Doch S. nutzte die Lücke systematisch aus, die skandalöserweise bis heute existiert: Niemand kontrolliert im Alltag die Labors, in denen die Chemotherapien angemischt werden, schon gar nicht unangekündigt. Und niemand stellt auch nur den simpelsten aller Abgleiche an: Hat ein Apotheker die Wirkstoffmengen, die er sich mit Millionen Euro von den Krankenkassen erstatten lässt, überhaupt je eingekauft? Das hat S. zu seinem profitablen Geschäftsmodell gemacht. Mehr noch: laut Überzeugung des Gerichts hat er sogar Mitarbeiter angestiftet und extra bezahlt, um es ihm gleichzutun. "Fünf Jahre lang hat er sein kriminelles Unwesen getrieben“, sagte der Richter, „und er hätte es weiter getan, wenn ihn nicht einige wenige mutige Menschen gestoppt hätten." Gemeint sind der Whistleblower Martin Porwoll und eine mutige Kollegin.
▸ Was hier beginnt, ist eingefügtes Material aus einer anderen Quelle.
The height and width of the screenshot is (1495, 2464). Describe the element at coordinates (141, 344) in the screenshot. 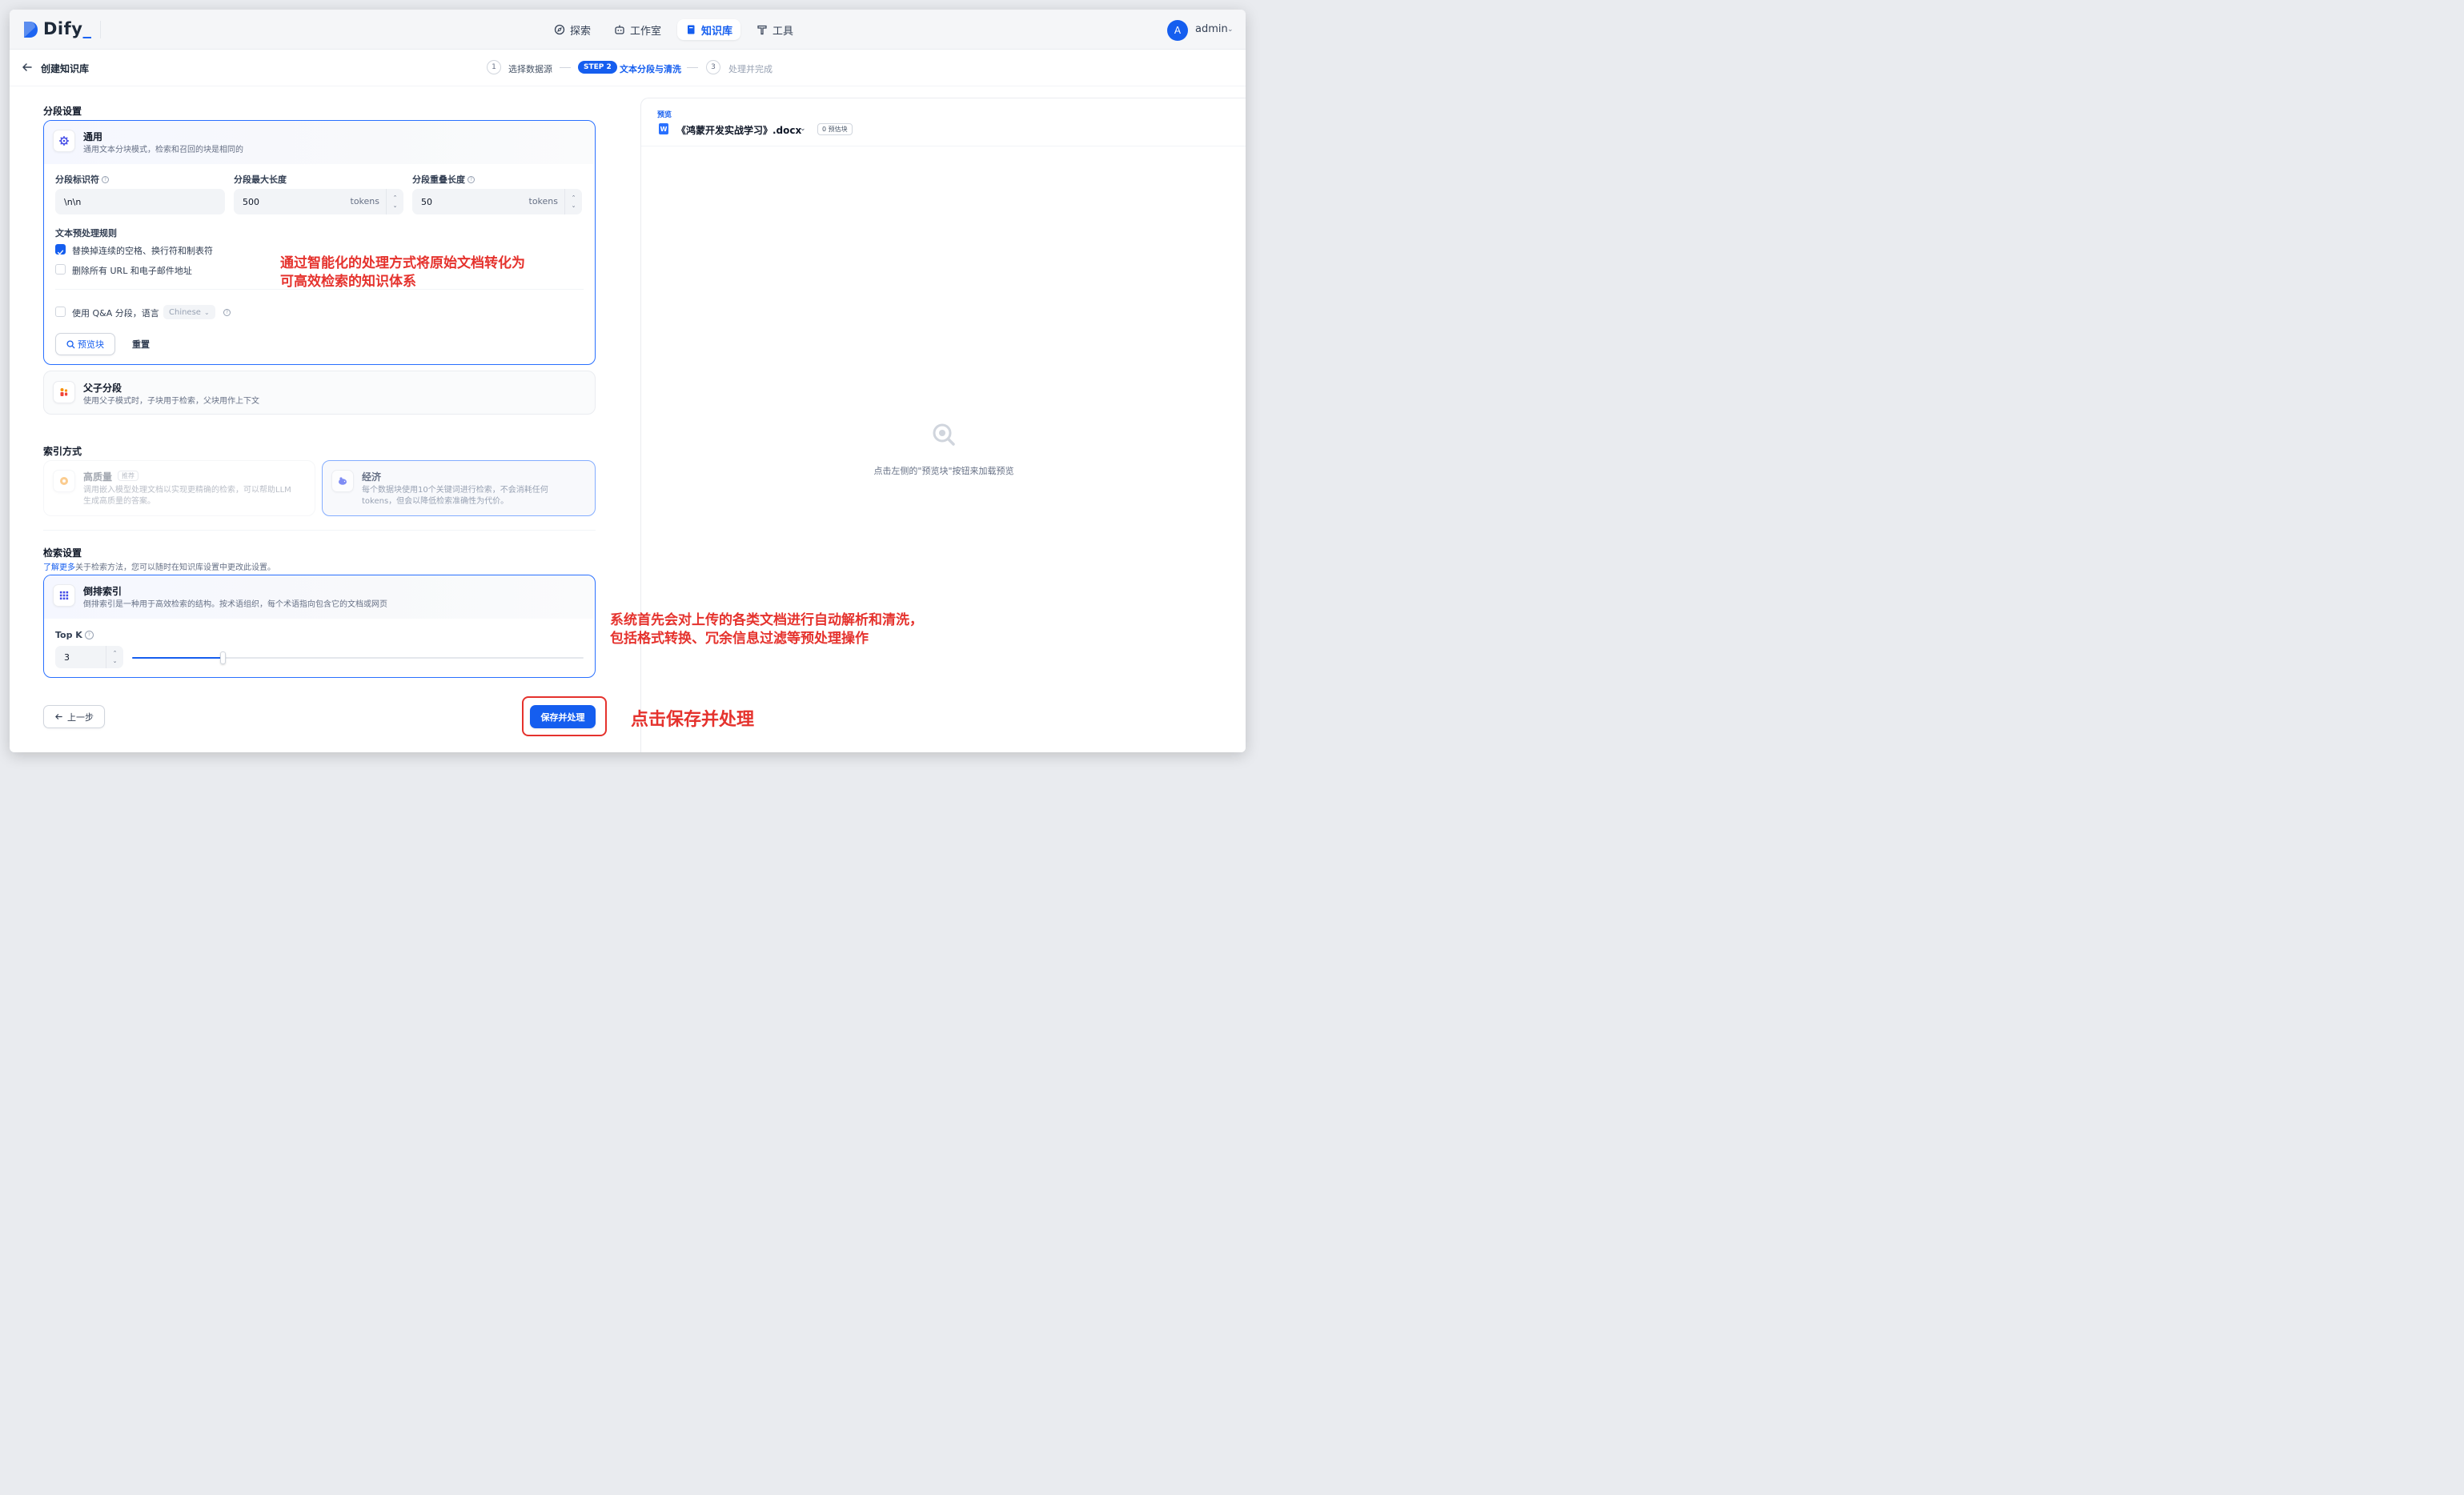

I see `reset-button: 重置` at that location.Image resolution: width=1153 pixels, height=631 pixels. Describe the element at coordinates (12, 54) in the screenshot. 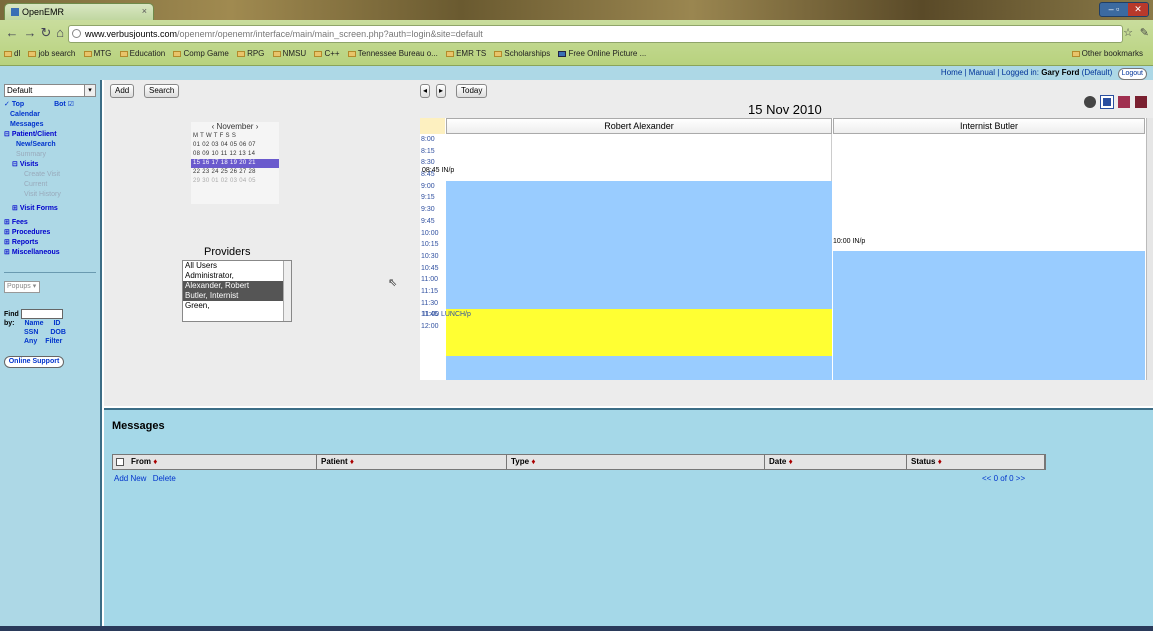

I see `bookmark-item: dl` at that location.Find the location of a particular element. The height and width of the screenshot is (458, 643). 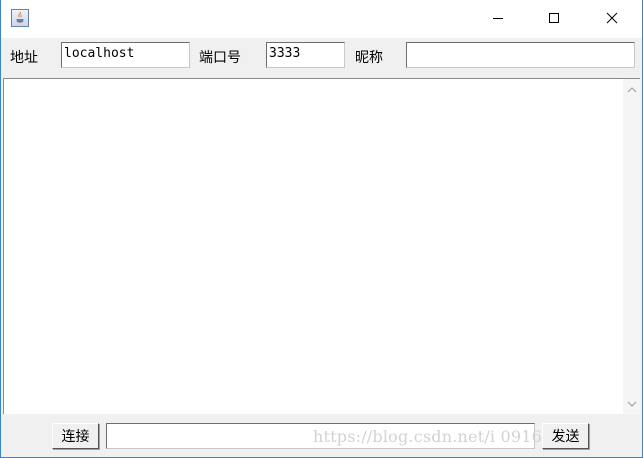

message-input is located at coordinates (320, 436).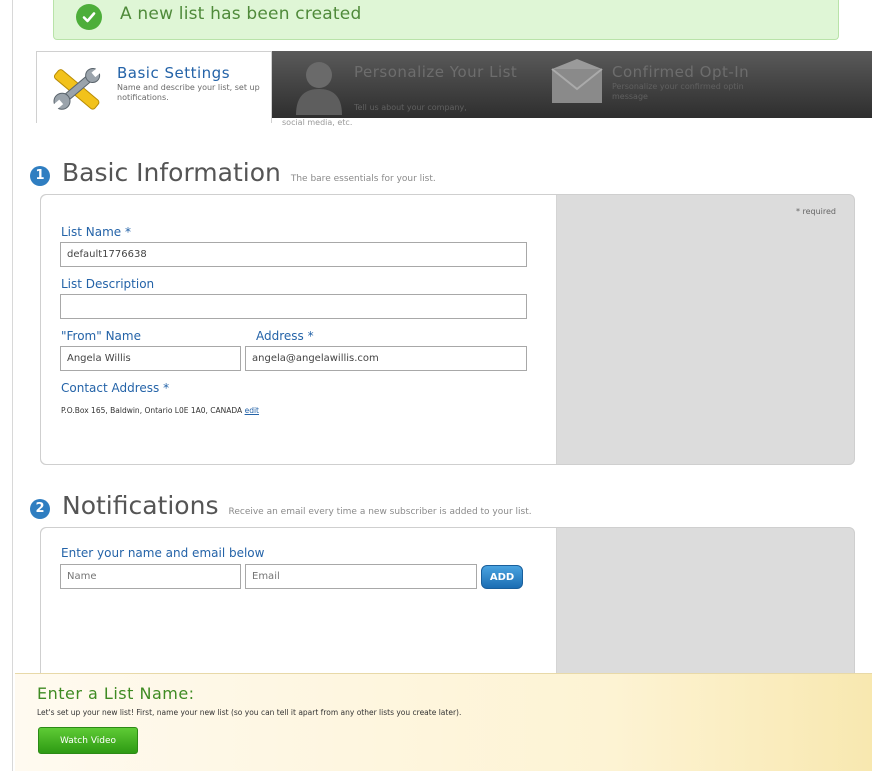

So oft die Opfer während des Prozesses auch geflucht haben, über Ermittlungspannen und den zahmen Staatsanwalt: Zumindest der Richter Johannes Hidding hat sehr viel richtig gemacht. In voller Absicht ließ er den Verteidigern extrem viel durchgehen. Trotz des Wissens um die Negativschlagzeilen verzichtete er im Prozess konsequent sowohl auf die Auswertung von Patientenakten als auch auf die direkte Befragung potenzieller Opfer – denn das hätte den vier Verteidigern unzählige Angriffspunkte geliefert. Zu uneindeutig sind die Krankheitsverläufe, zu viel Interpretation wäre notwendig geworden, zu gering war die Chance, S. die Schuld an auch nur einem bestimmten verfrühten Todesfall gerichtsfest nachzuweisen. Peinlich genau hat der Richter stets darauf geachtet, in jedem Detail im Zweifel für den Angeklagten zu entscheiden, angefangen bei der Definition von „Unterdosierung“, wo er S. großzügige Toleranzen zugestand.
Verurteilt wurde S. deshalb schließlich für Medikamentenpanscherei in „nur“ 14.500 statt 60.000 Fällen, die Schadenshöhe wurde auf 17 Millionen statt wie in der Anklageschrift 56 Millionen Euro festgesetzt – am Strafmaß ändert das ohnehin nichts. Der Bundesgerichtshof aber dürfte dieses Urteil kaum zur Revision annehmen. Denn so lächerlich niedrig das Strafmaß für diese monströsen Taten erscheinen mag, so unangreifbar ist es. Wenn und sobald es rechtskräftig wird, ist das Minimum an Gerechtigkeit geschaffen, das sich rechtsstaatlich in diesem Fall schaffen ließ. Dann ist die Bahn frei für Zivilklagen auf Schmerzensgeld. Dann geht es S. ans Heiligste. An den Geldbeutel.